John Bleyl, president and CEO of contractors Bleyl Engineering, said the project has been challenging due to the number of entities involved, but he said all of them believe it is important to extend the road to connect with Hwy. 242.
Project partners include the city of Shenandoah, the city of Conroe, Montgomery County and Houston Methodist The Woodlands Hospital as it passes through their boundaries, and the goal is to provide an alternate route to access the highway and ease the burden currently placed on the feeders in the area, he said.
“There are environmental issues, multiple entities involved and funding, but we are on track,” Bleyl said.
Shenandoah City Administrator Kathie Reyer said all traffic from businesses east of I-45 between Research Forest Drive and Hwy. 242 is currently pushed onto the service road.

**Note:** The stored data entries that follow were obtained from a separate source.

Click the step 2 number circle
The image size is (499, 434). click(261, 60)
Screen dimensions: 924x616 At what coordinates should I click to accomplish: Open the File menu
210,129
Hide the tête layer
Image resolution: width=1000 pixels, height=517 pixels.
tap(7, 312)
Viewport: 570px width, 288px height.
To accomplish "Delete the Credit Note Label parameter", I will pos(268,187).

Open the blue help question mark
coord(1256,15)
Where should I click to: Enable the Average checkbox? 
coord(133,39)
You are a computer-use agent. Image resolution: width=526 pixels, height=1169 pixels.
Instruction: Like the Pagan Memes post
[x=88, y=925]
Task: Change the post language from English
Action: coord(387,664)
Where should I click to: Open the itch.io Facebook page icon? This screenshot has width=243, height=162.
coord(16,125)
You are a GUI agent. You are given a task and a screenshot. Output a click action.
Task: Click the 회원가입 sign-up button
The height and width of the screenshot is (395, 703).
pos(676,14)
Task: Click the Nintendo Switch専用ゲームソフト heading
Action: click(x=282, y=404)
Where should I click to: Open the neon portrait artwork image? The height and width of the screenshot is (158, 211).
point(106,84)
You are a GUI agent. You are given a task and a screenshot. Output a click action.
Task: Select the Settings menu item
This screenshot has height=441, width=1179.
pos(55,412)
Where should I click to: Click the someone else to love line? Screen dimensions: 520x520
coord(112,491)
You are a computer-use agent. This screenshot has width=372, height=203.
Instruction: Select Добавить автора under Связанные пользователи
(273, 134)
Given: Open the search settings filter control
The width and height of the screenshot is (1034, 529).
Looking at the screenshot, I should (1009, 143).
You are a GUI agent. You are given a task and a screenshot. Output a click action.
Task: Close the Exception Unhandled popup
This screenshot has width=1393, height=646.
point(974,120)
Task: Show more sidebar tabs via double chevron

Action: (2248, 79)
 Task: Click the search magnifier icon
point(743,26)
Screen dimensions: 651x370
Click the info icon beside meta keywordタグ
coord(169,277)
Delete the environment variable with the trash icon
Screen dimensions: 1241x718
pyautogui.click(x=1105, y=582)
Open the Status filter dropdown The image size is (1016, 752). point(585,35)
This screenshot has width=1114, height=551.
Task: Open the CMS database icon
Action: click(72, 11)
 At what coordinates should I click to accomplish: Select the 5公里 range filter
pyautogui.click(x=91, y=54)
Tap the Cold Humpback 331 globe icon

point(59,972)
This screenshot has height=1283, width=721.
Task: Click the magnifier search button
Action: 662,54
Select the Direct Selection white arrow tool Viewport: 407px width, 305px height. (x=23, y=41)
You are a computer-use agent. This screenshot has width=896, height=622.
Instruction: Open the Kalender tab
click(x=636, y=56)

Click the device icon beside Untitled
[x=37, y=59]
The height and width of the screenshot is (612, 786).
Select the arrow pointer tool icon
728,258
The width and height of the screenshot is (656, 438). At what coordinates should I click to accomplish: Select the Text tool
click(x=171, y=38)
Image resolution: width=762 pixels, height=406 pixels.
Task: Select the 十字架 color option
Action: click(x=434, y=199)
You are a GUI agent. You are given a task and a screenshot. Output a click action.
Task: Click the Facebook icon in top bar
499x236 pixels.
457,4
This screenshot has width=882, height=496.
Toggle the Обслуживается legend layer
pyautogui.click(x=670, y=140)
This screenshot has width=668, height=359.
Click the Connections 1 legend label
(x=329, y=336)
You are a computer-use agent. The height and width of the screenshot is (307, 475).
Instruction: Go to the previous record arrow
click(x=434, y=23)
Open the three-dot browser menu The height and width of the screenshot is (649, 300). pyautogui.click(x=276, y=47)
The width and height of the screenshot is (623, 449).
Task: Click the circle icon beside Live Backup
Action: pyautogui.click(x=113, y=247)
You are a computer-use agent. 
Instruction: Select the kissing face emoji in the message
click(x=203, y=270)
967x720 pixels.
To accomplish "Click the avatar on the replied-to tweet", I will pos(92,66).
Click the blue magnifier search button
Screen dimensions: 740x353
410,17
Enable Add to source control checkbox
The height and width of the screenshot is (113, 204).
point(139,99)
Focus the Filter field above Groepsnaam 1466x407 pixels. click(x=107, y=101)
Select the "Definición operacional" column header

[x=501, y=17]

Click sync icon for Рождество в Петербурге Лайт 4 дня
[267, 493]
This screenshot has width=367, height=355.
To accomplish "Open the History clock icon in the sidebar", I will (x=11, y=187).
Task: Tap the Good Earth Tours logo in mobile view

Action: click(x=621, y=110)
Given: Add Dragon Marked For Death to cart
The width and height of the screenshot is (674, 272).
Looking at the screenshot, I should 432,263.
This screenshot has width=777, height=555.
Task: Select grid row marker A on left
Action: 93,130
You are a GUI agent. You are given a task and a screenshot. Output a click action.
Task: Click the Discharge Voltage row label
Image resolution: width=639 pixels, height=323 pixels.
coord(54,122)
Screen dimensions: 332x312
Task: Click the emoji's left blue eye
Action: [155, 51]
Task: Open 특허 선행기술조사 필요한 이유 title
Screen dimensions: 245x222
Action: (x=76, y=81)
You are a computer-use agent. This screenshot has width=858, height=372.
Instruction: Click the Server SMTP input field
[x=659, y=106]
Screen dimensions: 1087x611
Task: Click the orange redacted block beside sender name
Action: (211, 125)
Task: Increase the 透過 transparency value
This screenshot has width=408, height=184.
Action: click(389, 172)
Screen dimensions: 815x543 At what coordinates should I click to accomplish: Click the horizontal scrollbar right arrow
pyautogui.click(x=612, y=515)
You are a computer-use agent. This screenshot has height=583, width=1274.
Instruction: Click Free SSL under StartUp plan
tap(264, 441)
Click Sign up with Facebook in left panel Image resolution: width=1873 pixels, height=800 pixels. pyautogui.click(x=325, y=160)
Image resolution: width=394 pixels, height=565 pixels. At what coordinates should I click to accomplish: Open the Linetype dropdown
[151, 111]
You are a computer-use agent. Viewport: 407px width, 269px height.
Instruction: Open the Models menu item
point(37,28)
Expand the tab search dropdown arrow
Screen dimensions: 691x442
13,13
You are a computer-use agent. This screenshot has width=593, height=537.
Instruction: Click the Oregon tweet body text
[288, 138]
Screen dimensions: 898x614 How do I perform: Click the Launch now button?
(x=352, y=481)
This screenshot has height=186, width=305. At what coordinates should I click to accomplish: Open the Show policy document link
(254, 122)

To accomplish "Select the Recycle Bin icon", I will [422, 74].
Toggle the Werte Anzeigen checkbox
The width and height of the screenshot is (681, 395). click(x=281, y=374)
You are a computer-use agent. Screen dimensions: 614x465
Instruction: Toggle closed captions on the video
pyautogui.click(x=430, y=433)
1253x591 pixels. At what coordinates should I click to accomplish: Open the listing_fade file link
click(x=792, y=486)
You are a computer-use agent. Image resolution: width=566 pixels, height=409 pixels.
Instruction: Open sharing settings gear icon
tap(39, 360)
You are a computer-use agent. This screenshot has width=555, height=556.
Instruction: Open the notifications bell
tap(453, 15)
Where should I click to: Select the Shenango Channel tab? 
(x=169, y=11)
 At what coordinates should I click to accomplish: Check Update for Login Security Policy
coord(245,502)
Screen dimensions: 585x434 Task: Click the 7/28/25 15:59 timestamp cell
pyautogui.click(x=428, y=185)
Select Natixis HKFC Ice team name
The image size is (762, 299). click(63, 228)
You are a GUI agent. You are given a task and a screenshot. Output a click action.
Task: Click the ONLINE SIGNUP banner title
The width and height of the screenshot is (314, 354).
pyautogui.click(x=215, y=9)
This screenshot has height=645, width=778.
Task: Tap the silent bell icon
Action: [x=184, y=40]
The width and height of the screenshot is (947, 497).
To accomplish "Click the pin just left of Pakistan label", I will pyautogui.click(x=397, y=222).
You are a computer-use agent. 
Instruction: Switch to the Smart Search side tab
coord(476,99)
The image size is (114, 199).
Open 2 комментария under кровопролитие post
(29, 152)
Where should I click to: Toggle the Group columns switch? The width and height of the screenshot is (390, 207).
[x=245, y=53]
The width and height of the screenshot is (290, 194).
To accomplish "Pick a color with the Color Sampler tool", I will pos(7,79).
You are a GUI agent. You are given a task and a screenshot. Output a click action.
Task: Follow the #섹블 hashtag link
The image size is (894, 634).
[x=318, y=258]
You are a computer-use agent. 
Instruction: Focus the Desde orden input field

“This causes congestion and makes it difficult to access those businesses, and it often interferes with the passage of emergency vehicles,” Reyer said. “We look forward to David Memorial Drive improving this situation as well.”
Reyer added heavy rain is also known to flood the Hwy. 242 and I-45 intersection, which limits access to Houston Methodist The Woodlands Hospital.Reyer said when the project is completed, it will also serve the MetroPark Square area off I-45 and open the area up for future development. She said the road will benefit Conroe ISD schools and residential areas that are located off Hwy. 242 and will move traffic from the stadium and natatorium more efficiently.
As of late March, Bleyl said the project was awaiting the approval of two Army Corps of Engineers permits that were in public hearings and are needed for construction to begin. Bleyl said he expects the permits to be approved before September this year.According to Bleyl, planning for the project began in 2017-18.
The City of Shenandoah is the sponsor of the project, with $2 million in funding coming from the Montgomery County bond election.
Bleyl added there have been no significant delays to the project so far, but the number of moving parts have made the process rather slow.
“We have had to get the street right of way. ... Houston Methodist has agreed to dedicate right of way as their contribution to the project, but that has not happened yet because they want to wait until construction starts,” Bleyl said. “Permits with the [Army] Corps of Engineers takes three years or so to get, so that is not unusual.”
Bleyl added the project is still underfunded as a whole, but he is optimistic the issue will be addressed around October when new fiscal year budgets are set.
“We have been working diligently since then,” Bleyl said. “We are getting close to the finish line, so that is the good news. Everybody sees the importance of the project, and they have all be great to work with.”
Once construction begins on the project, Bleyl estimated it will take around a year to complete. Reyer said the city is eagerly awaiting the project’s completion.
Editor's note: This story was updated to include a clarification that the funding source for the project. It is from the Montgomery County bond election, not the City of Shenandoah.